A la manière de Hans Bellmer, qui est le seul artiste de notre époque auquel il nous vienne à l'esprit de la comparer, la jeune Shirley Carcassonne est une possédée du trait, à tel point que ses travaux semblent se prolonger dans l'espace au delà des dimensions, parfois très grandes, des feuilles qu'elle emploie, et qu'ils suggèrent un univers onduleux et rayé qui ne serait bâti que de lignes. Consciente du trait, elle l'est, oui, si démesurément que ses vagues de formes finement tracées déferlent devant nous comme celles d'une mer agitée sur une plage unie, et qu'elles nous fascinent en nous étourdissant. Ainsi, je crois, ont-elles fasciné Shirley pendant la création, lui ont-elles tourné la tête. Impression par le fait de laquelle, accroché comme je suis par ce trait sensuel et pur qui ne cesse de courir à la poursuite de lui-même, j'évoque ici des vagues de plaisir, je me permets, dans cet art étrange et captivant, d'imaginer une mer de plaisir où la jeune artiste voudrait entraîner ses voyeurs à la suite de son plongeons.
Alors les lignes d'ondes des grands dessins de Shirley Carcassonne deviennent des mailles de filets jetés sur nous qui regardons. Les vagues de plaisirs, en s'écrasant sur le plan des feuilles de papier nacré, deviennent des épures de toiles d'araignées où vont de prendre les mouches que peut-être nous sommes. La tentative de l'artiste s'avoue dépourvue d'innocence. Comme chez Hans Bellmer, comme chez Beardsley, comme chez les fous du trait qu'ont été les grands Japonais du XVIIIè siècle, un certain aspect de perversion, auquel nous n'avions pas songé tout d'abord, se découvre chez Shirley Carcassonne. Est-il besoin que j'ajoute que je ne vois là qu'un motif supplémentaire d'intérêt et d'admiration ?

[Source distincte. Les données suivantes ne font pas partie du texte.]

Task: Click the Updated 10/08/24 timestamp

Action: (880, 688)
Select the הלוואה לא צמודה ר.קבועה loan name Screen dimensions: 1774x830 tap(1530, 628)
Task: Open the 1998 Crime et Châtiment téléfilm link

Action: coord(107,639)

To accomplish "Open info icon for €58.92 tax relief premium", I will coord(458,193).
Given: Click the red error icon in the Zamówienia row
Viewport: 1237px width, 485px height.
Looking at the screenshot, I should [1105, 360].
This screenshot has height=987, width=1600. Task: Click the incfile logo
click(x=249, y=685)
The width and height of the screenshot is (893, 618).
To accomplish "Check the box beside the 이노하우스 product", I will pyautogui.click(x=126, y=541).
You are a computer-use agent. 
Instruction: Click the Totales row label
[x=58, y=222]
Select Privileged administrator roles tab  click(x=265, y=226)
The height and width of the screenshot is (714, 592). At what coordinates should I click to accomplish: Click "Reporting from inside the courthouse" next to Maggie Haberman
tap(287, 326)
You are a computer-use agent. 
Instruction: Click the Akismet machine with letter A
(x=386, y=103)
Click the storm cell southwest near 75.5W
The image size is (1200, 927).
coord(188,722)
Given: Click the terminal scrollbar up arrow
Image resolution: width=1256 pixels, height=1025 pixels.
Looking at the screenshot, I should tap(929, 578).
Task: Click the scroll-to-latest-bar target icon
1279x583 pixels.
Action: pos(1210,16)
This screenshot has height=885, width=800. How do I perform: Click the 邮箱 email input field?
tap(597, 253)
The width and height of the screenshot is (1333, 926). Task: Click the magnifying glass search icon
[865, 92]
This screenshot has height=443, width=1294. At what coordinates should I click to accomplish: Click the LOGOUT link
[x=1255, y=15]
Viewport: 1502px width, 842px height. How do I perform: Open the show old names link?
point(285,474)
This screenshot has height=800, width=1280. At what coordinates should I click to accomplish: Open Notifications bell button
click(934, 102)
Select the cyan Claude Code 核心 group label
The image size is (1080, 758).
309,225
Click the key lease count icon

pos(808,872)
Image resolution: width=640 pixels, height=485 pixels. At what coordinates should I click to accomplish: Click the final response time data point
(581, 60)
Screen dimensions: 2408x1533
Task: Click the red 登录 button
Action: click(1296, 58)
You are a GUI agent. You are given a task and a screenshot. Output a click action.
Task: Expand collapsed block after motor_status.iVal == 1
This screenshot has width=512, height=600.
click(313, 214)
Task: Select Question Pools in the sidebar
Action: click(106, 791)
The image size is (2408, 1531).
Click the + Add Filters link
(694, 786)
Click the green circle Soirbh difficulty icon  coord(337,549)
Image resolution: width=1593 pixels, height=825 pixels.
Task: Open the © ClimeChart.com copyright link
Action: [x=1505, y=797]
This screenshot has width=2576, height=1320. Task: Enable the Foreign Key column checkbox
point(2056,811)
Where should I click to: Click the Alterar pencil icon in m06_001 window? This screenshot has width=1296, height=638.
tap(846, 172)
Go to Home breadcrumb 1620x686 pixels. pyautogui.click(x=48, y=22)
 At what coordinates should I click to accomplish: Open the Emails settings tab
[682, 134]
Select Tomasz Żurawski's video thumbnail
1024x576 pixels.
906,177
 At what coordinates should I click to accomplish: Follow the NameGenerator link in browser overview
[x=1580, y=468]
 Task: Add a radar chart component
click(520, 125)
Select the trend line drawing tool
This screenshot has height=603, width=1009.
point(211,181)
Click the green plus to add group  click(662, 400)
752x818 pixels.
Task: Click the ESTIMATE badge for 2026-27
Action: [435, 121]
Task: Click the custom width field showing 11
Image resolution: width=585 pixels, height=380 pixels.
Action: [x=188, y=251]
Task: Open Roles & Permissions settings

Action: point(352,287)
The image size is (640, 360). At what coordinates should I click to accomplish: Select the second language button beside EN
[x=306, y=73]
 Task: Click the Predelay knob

Quand elle n'est pas en proie à la possession du dessin Shirley Carcassonne exerce un curieux métier, qui est celui d'anesthésiste et qui consiste à piquer dans une veine du patient étendu sur la table d'opération ou à lui faire aspirer un poison subtil par l'effet duquel il tombera dans un état de fausse mort que l'on appelle aussi narcose. L'anesthésiste, ensuite, se tient debout à la droite du chirurgien qui plonge des instruments d'acier dans le corps inanimé, et elle tâte le pouls de celui-là pour surveiller le menu fil de sang où demeure tout le reste de la vie. Ce fil de sang est une ligne fragile, un trait, au profil parfois saccadé, et la vigilance de l'anesthésiste est seule à le suivre comme de l'oeil sur une feuille blanche et à l'empêcher de s'interrompre. Mais le désir de la dessinatrice est-il vraiment que le trait d'encre ou de sang soit sans fin prolongé ? Et le désir de l'anesthésiste est-il vraiment que la vie ne sorte pas du cadre de la feuille dans lequel il se trace ?Et la fausse mort des patients de Shirley, comme celle des poupées de Bellmer, est-elle dessinée plutôt sur le drap d'un lit d'amour ou sur un funèbre linceul ? En vérité, Shirley nous le fait voir une fois de plus, le dessin est un art où l'ingénuité ne règne pas longtemps.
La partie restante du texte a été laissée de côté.